Les fossoyeurs de la presse

En moins de quatre ans, CINQ organes de presse ont été condamnés par la justice, dans SIX dossiers, à  payer 19,3 MDH !

En cette fin de semaine, nombre de nos confrères feront ce que l’on appelle dans le jargon un éditorial blanc. En lieu et place du point de vue du journal, les lecteurs trouveront un espace vide. Cette pratique qui avait souvent eu cours pendant les années d’opposition entre les partis et l’Etat est un geste à la symbolique forte pour exprimer un malaise, une censure, un danger. La Vie éco est bien entendu solidaire de ses confrères, mais nous avons choisi de parler de ce danger, d’attirer l’attention, comme nous l’avions fait dans l’édito du numéro précédent, comme nous le ferons aussi souvent qu’il sera nécessaire.
Ce danger est celui de l’inflation démesurée des dommages et intérêts exigés des journalistes et organes de presse lorsque ces derniers sont mis en cause devant les tribunaux.  
Entre lundi 30 juin et mardi 1er juillet, quatre organes de presse ont été condamnés à payer 8,9 MDH en dommages et intérêts au profit d’un chef d’Etat, d’une part, et d’une entreprise privée, de l’autre. Il y a trois ans et demi, un autre hebdomadaire avait écopé de 800 000 DH pour avoir diffamé une députée, puis quelques mois plus tard il se voyait dans l’injonction de payer 500 000 DH pour le même motif envers la présidente d’une association. En février 2006, toujours, c’est un autre confrère qui s’est vu réclamer 3 MDH. En octobre 2008, ce sont 6 MDH que la justice réclame à un quotidien. En moins de quatre ans et rien qu’en comptant les grosses affaires, cinq organes de presse ont été condamnés à payer en dommages et intérêts, 19,3 MDH, soit près de 5% du chiffre d’affaires annuel réalisé par tout le secteur.
Il y a manifestement problème et à un double niveau. Celui de la justice d’abord. A supposer que les cas de diffamation ou d’insultes aient été avérés, dans tous les procès, les organes, du moins ceux qui se sont trompés, volontairement ou non, ont rectifié leurs erreurs dans les jours qui ont suivi, comme le veut la loi. A quoi servent donc ces amendes exorbitantes ? A tuer la presse tout simplement, car la punition est nettement disproportionnée à la fois par rapport aux moyens des journaux et par rapport aux préjudices causés.

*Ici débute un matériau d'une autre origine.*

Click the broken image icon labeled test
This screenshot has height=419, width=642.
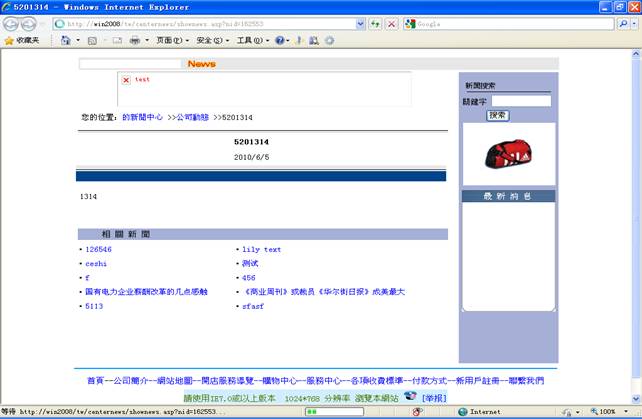click(x=126, y=80)
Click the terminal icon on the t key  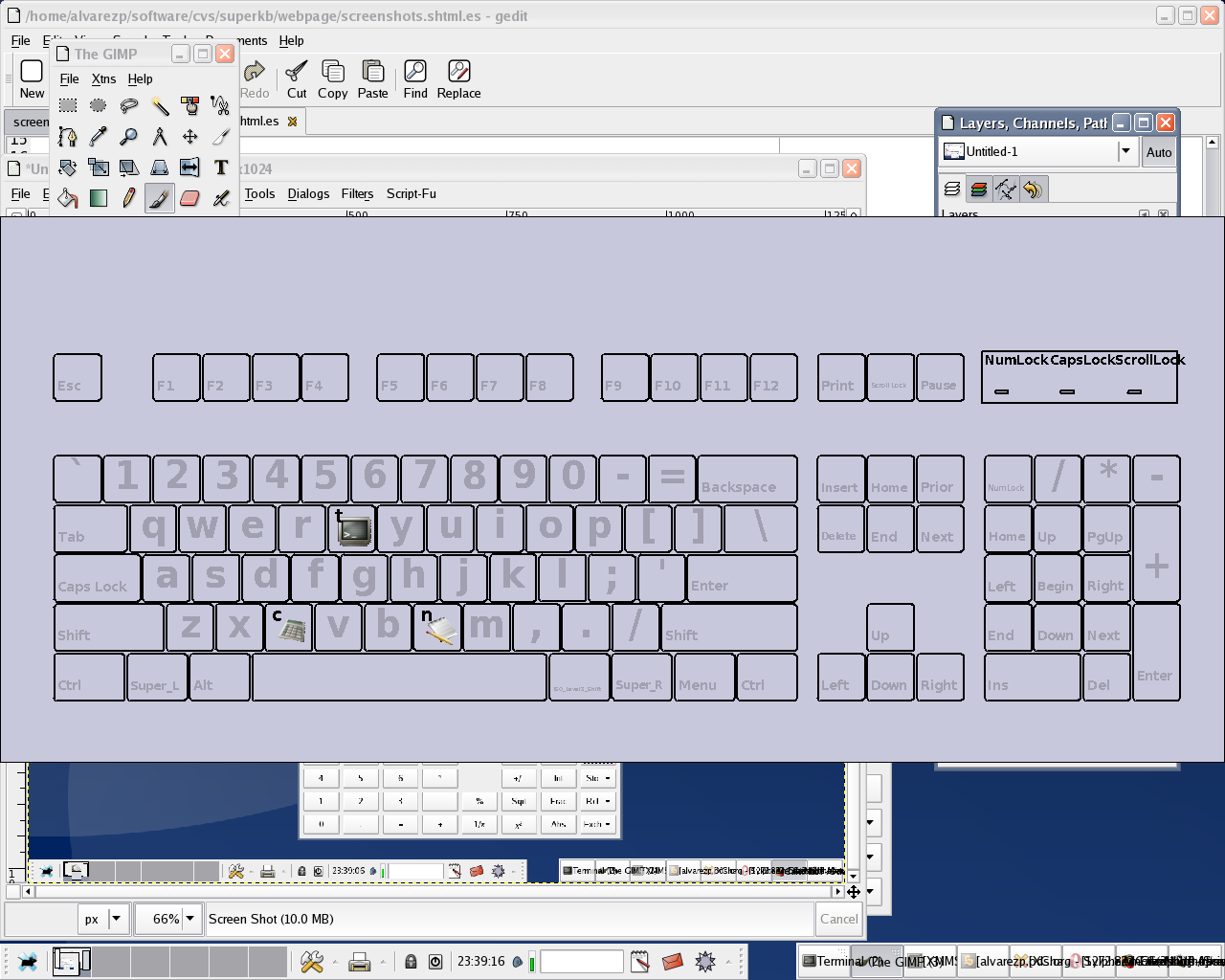(353, 530)
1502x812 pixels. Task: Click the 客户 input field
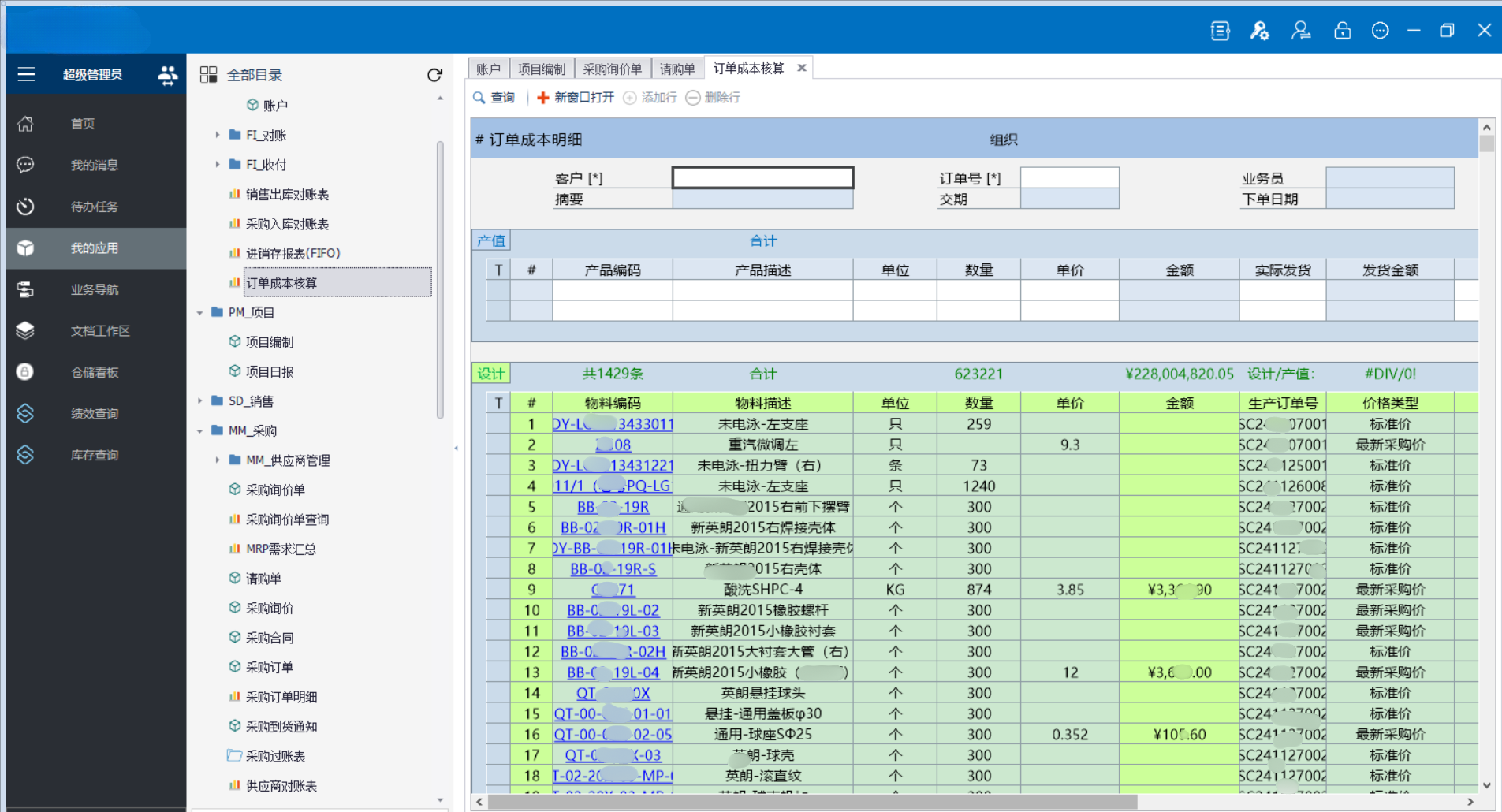[x=762, y=178]
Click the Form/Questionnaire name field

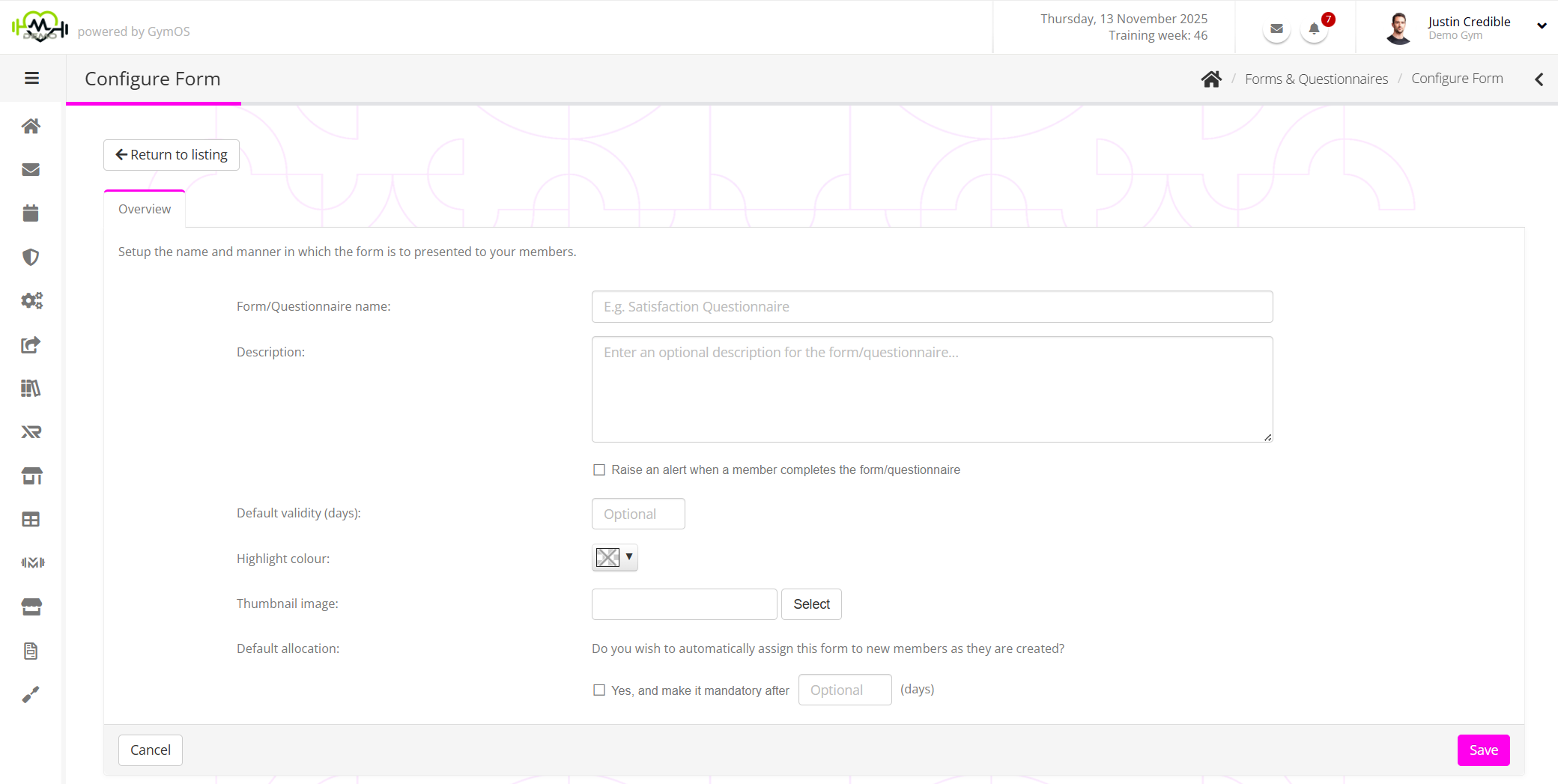[x=932, y=307]
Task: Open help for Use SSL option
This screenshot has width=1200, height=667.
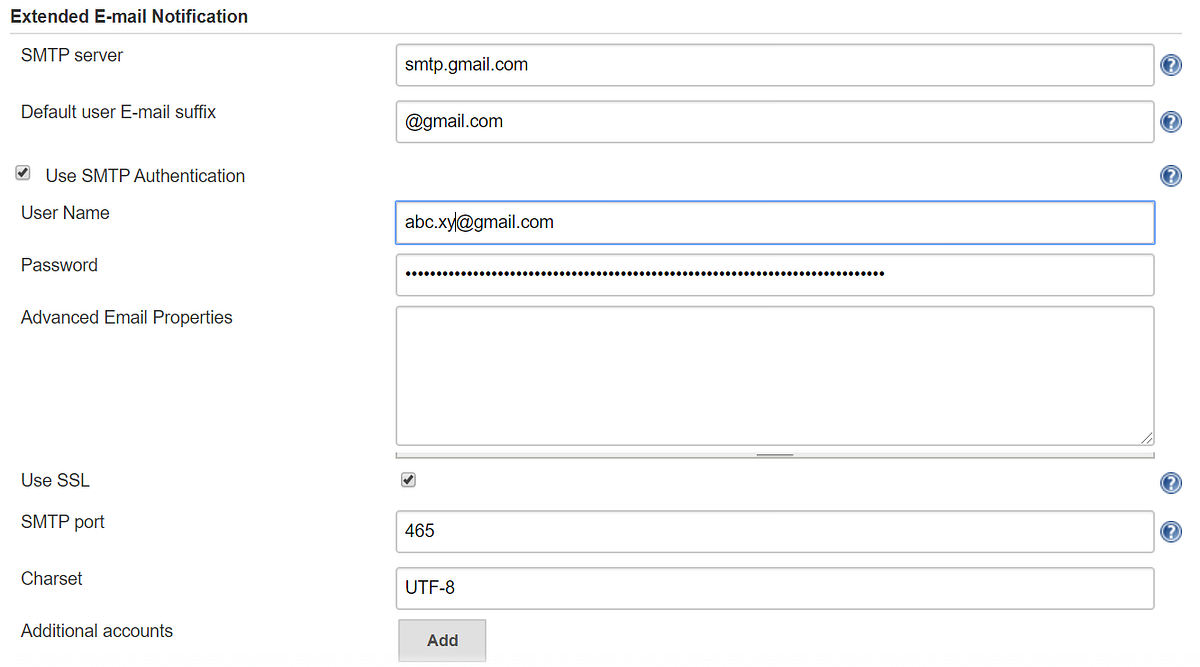Action: (1170, 482)
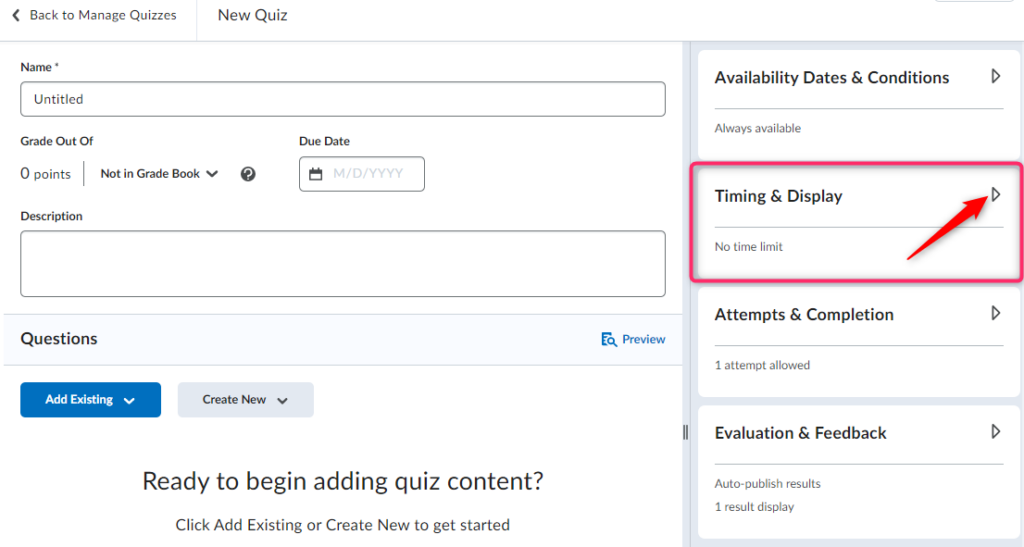
Task: Expand the Timing & Display section arrow
Action: [x=995, y=195]
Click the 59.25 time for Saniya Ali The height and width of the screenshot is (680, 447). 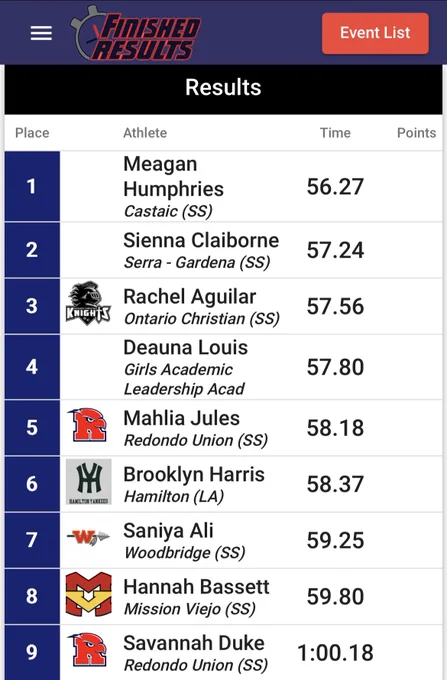pos(336,540)
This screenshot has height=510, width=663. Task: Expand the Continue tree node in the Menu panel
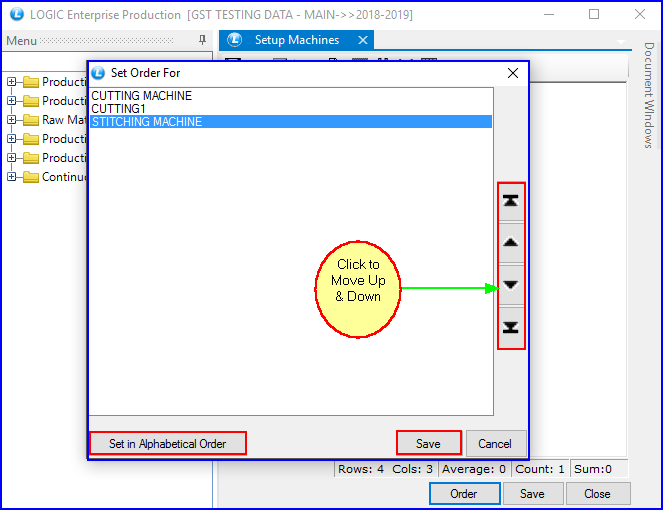tap(12, 177)
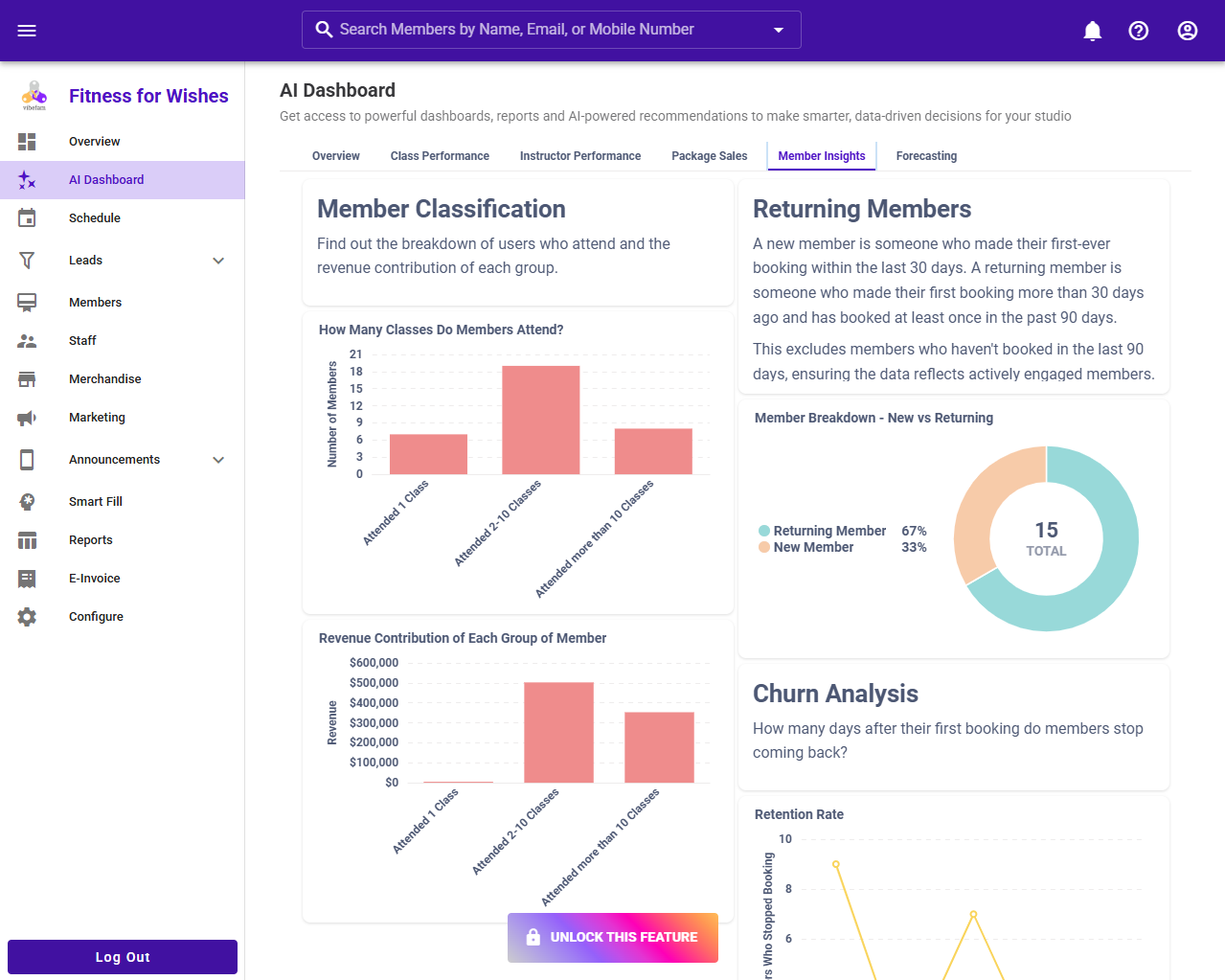Switch to the Class Performance tab
This screenshot has width=1225, height=980.
point(440,156)
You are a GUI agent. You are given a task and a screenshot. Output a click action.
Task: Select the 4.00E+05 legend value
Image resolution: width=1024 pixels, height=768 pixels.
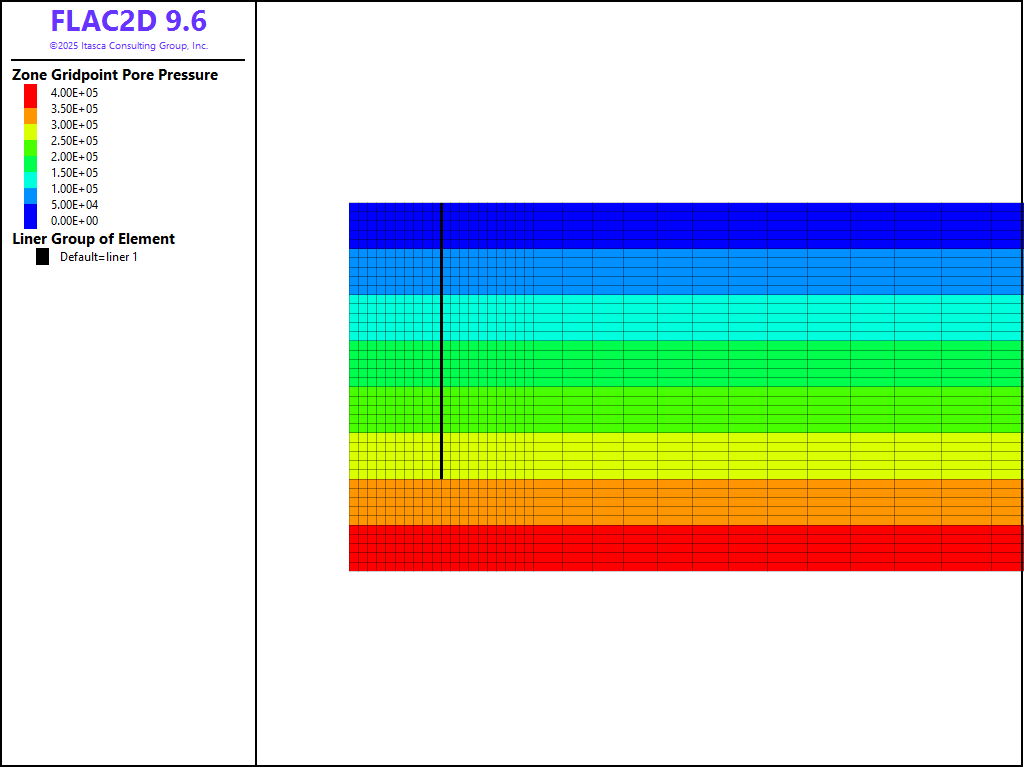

Le deuxième problème est la dégradation du rapport entre l’Etat et la presse. Aujourd’hui, les journaux sont vus comme des créateurs de troubles, des parasites, des empêcheurs de tourner en rond et personne ne cherche à changer cette vision. Depuis l’arrivée du gouvernement El Fassi, on n’a jamais vu le ministre de la communication prendre la défense de la presse, ni expliquer son rôle, qui consiste à informer, expliquer, éduquer, tirer la sonnette d’alarme…  La presse est, comme tout le monde, soumise à la loi et à la justice, mais là il y a trop d’abus et ce n’est manifestement pas innocent.